----- EXCERPTED DATA

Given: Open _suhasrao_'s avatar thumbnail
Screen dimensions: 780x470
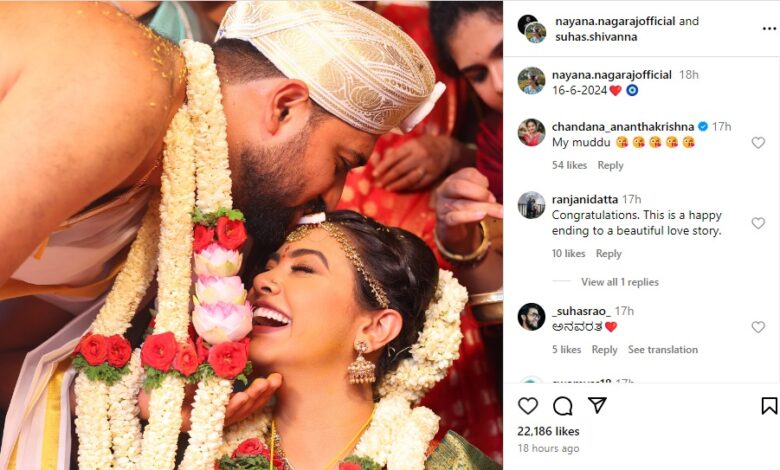Looking at the screenshot, I should tap(531, 317).
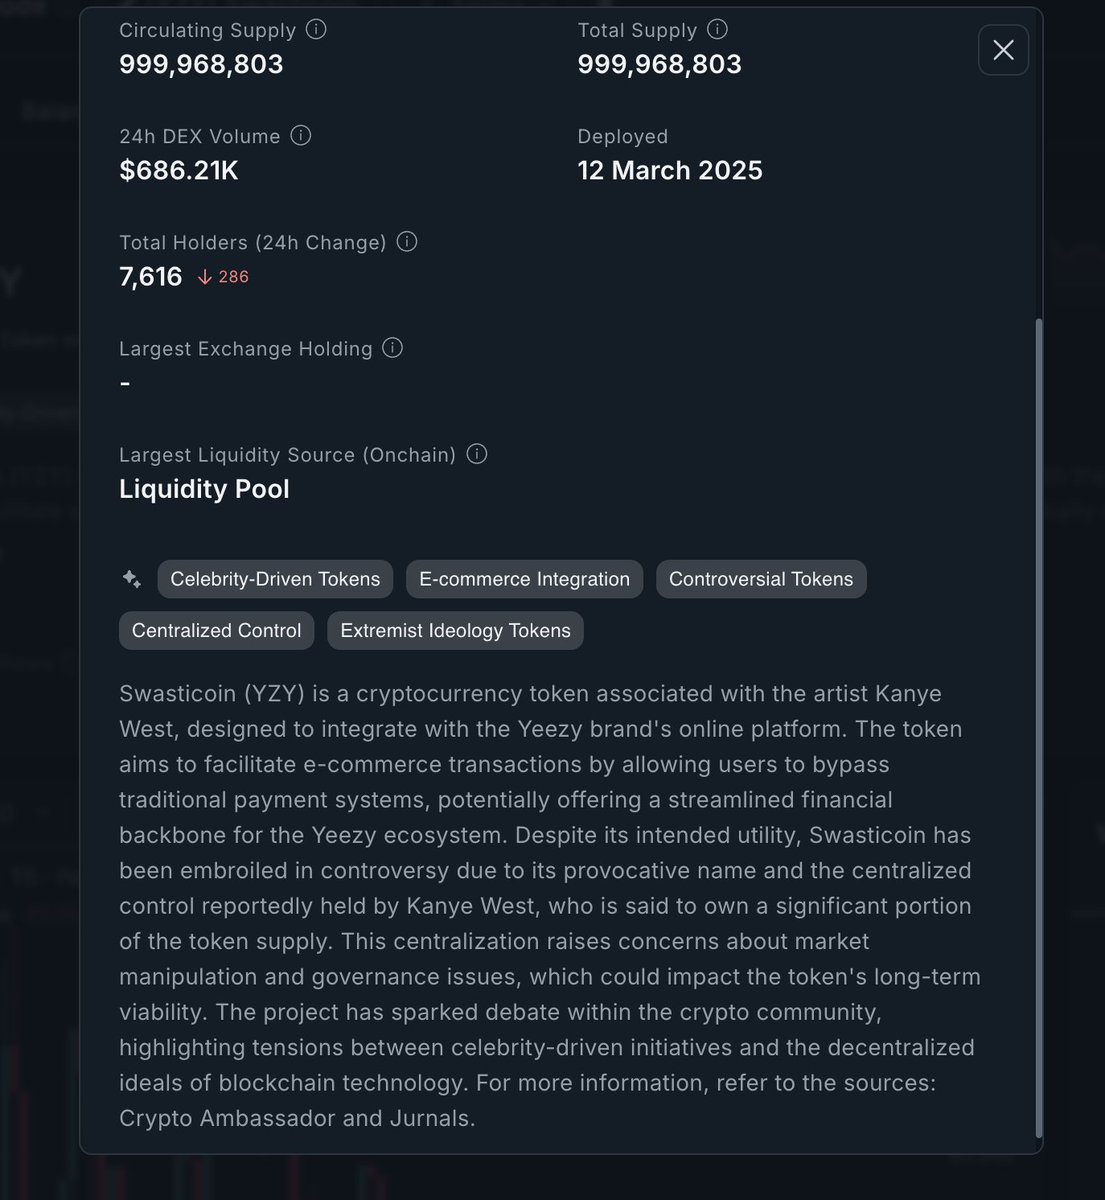Click the red 286 holders change indicator
The height and width of the screenshot is (1200, 1105).
[x=223, y=277]
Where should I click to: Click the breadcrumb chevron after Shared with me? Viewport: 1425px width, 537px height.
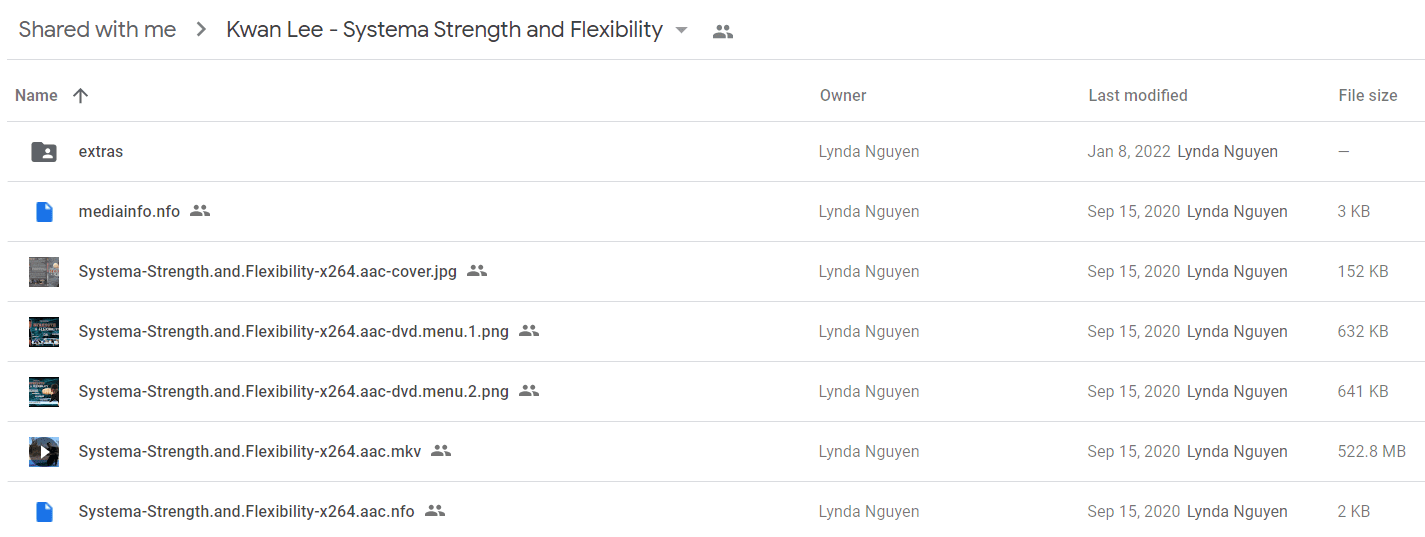pyautogui.click(x=201, y=30)
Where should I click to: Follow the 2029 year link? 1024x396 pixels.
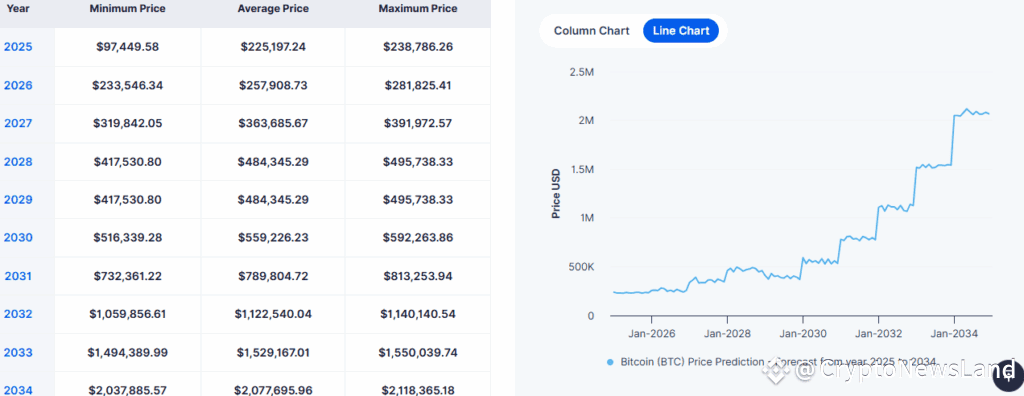coord(18,199)
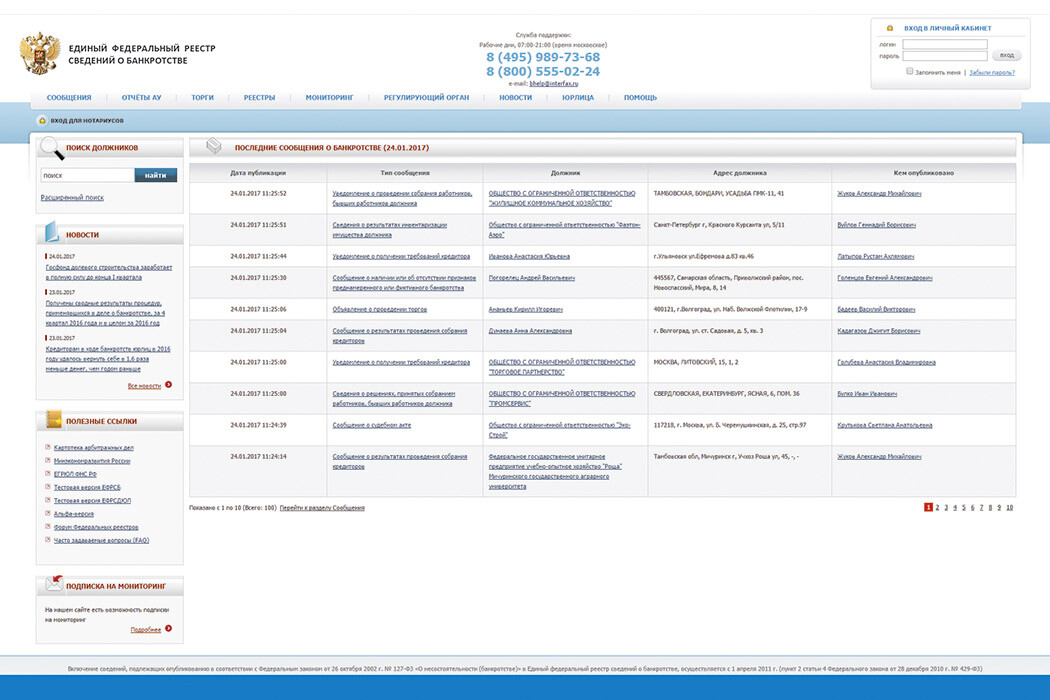Click the envelope icon for monitoring subscription
1050x700 pixels.
point(54,583)
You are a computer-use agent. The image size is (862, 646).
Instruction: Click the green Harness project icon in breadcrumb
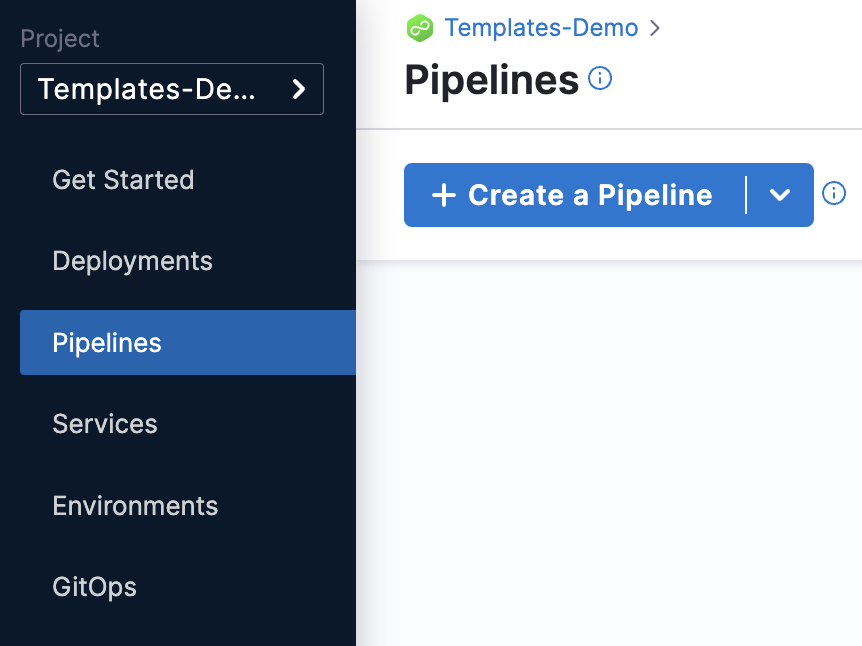(x=419, y=28)
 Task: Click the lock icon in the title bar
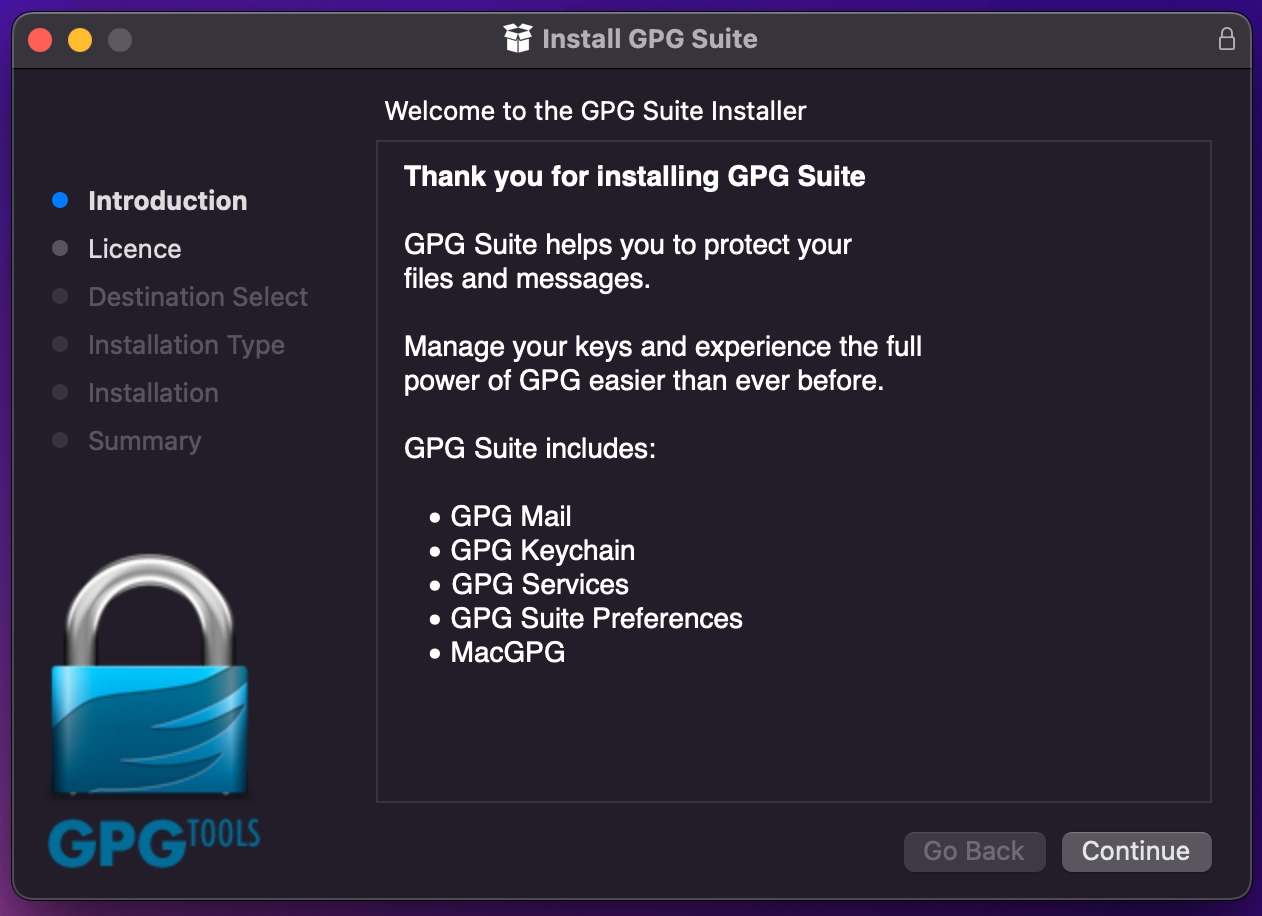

----------

**WHAT IS BEING ASKED:** Transcribe the records above exactly, leaving every picture out of the copy.

**OUTPUT FOR THIS TASK:**
Given: Open _suhasrao_'s avatar thumbnail
Screen dimensions: 780x470
Looking at the screenshot, I should tap(531, 317).
Click the red 286 holders change indicator
The height and width of the screenshot is (1200, 1105).
[x=223, y=277]
Where should I click to: Click the breadcrumb chevron after Shared with me? Viewport: 1425px width, 537px height.
pyautogui.click(x=201, y=30)
Where should I click to: Follow the 2029 year link? 1024x396 pixels.
coord(18,199)
Click the envelope icon for monitoring subscription
1050x700 pixels.
point(54,583)
You are a computer-use agent. The image size is (862, 646).
Instruction: Click the green Harness project icon in breadcrumb
(x=419, y=28)
 Task: Click the lock icon in the title bar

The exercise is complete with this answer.